[[ Source records open ]]
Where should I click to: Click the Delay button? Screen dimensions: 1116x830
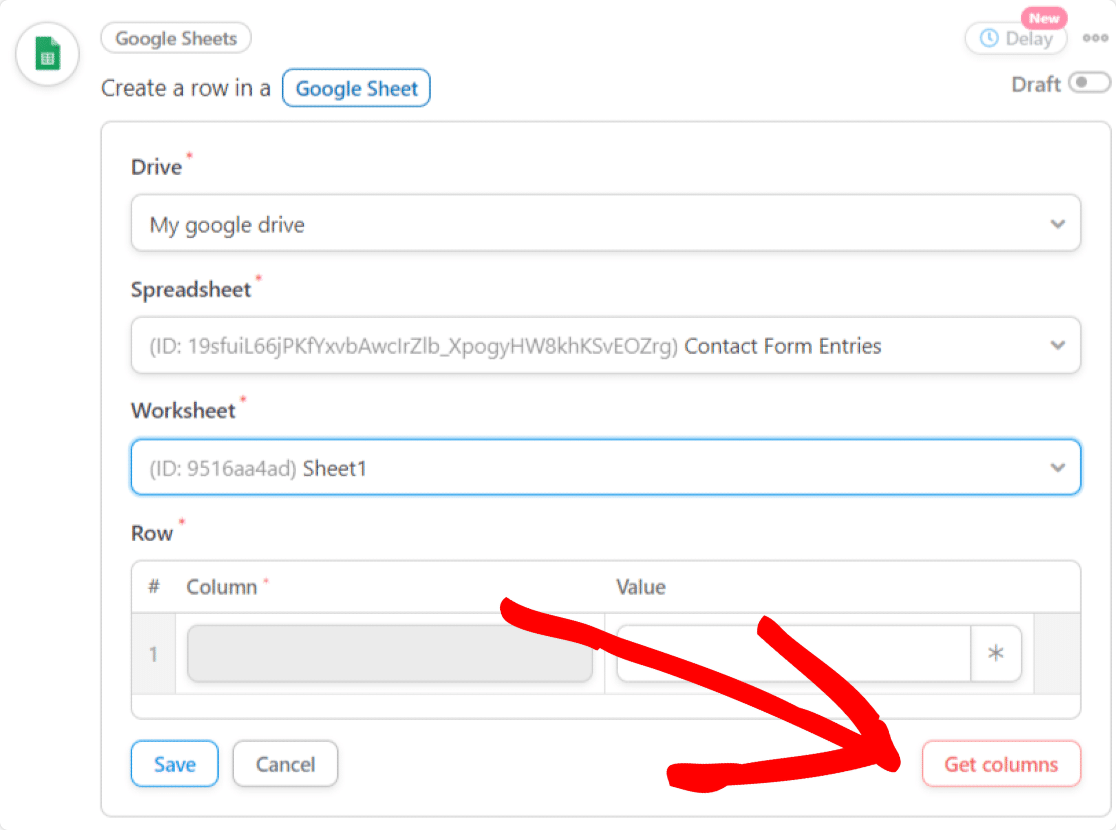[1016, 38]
[[ Source records closed ]]
[[ Source records open ]]
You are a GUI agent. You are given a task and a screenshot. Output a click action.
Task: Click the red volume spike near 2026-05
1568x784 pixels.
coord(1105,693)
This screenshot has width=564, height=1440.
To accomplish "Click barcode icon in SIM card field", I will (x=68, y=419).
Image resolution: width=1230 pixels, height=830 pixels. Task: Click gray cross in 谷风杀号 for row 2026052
[[ Source records closed ]]
Description of the task |
Return every line of the listing above that contains "height".

Finished task |
This screenshot has width=564, height=1440.
Image resolution: width=1230 pixels, height=830 pixels. Task: Click gray cross in 谷风杀号 for row 2026052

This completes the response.